ACTIVITY — Pick up the report on the BEVA Congress debate over corporatization of Britain's veterinary practices and continue it from its last sentence.

PROVIDED PASSAGE: Begin

The corporatization of Britain's veterinary industry was debated during the British Equine Veterinary Association Congress, held Sept. 13-16 at the Liverpool Arena Convention Center, with 72% disagreeing with the position "corporatization is inevitable and will benefit vets and their clients" and 28% of voters agreeing.
The aggregation of veterinary practices is a growing trend in the United Kingdom where its biggest veterinary group CVS has acquired 32 equine practices over the past two years. CVS's latest acquistions include two of the country’s most prestigious clinic—B&W Group and Bell Equine. However, it remains a controversial process with strong views from both sides about the potential advantages or drawbacks to veterinarians, their clients, and their patients.
A robust, good humored debate, moderated by Madeleine Campbell, saw Keith Chandler, former BEVA president and member of the acquisitions team at Independent Vet Care, and Karl Holliman, partner and director at Cliffe Veterinary group and past chairman of XL Equine, arguing for corporatization. They were supported by Lesley Barwise Munro of AlNorthumbria vets, which was sold to CVS in 2015, and Julian Samuelson, a former managing partner of Bell Equine, which was sold to CVS earlier this year.

PROVIDED PASSAGE: End
LISTED RECORDS: Begin

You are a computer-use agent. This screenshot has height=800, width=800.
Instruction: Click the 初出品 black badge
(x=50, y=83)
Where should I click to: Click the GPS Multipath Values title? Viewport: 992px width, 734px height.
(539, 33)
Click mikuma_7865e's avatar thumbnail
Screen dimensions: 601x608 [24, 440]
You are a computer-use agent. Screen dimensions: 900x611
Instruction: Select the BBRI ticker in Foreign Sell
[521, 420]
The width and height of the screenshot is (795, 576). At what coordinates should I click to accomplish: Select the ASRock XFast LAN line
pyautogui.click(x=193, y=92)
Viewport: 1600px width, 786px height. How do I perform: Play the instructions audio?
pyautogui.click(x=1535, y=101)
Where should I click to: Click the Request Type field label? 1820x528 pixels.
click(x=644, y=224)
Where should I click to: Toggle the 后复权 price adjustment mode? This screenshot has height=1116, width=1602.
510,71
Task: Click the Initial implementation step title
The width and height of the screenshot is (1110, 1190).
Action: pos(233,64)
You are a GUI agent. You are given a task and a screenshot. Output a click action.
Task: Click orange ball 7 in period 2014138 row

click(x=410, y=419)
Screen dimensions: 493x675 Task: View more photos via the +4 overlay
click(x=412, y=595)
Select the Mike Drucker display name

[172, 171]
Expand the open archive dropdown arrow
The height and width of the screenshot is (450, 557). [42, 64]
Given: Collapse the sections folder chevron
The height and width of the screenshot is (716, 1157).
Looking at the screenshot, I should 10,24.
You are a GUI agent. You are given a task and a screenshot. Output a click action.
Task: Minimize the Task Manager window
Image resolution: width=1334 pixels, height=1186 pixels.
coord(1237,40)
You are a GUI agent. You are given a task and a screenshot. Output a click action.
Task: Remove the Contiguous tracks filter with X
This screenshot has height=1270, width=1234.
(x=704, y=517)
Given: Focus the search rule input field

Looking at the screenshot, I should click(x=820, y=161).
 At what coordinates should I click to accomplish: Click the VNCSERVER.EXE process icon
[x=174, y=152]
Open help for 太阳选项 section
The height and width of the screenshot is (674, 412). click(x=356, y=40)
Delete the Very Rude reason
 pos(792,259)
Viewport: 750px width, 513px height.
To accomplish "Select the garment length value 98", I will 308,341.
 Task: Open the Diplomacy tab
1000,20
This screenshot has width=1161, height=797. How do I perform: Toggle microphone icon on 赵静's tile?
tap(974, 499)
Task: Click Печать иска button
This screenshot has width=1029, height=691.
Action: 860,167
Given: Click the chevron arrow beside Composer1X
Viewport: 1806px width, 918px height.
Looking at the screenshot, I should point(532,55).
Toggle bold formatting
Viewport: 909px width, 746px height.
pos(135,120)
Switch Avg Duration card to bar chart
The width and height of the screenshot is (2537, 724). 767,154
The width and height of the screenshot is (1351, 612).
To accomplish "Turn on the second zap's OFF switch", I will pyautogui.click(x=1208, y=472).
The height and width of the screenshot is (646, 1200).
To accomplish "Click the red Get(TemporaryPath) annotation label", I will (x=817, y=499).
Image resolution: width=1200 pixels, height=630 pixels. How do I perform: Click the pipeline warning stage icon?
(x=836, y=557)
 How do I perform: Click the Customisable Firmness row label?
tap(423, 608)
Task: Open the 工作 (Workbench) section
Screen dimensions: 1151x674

LISTED RECORDS: End

RESPONSE —
Andrew Harrison, a partner at Three Counties Equine Hospital and Tim Greet, who recently retired as an equine partner at Rossdales, took the opposing position. They were supported by Louise Radford, a qualified vet who now works in the pharmaceutical industry, and Nenad Zillic, partner at the Barn Equine Surgery.
Prior to the debate, the position of BEVA Congress attendees was much closer with 44% of the audience agreeing that corporatization was inevitable and beneficial and 56% disagreeing.
The pro-corporatization team advocated that commercial and business advantages, together with the scale and diversity of a corporation, can give vets greater potential for a more flexible career path and advancement within the industry, and a more sustainable working career in equine practice. Holliman pointed out that corporations enable greater purchasing power, better health and safety resources, improved career structure and the freedom for employed vets to focus on clinical expertise rather than becoming bogged down with practice management. Chandler went on to argue that selling to a corporation is a solution to the problem of succession planning. In a climate of unwillingness for younger vets to buy in to practices, selling allows partners to realize the value they have built up and release that equity to do something else.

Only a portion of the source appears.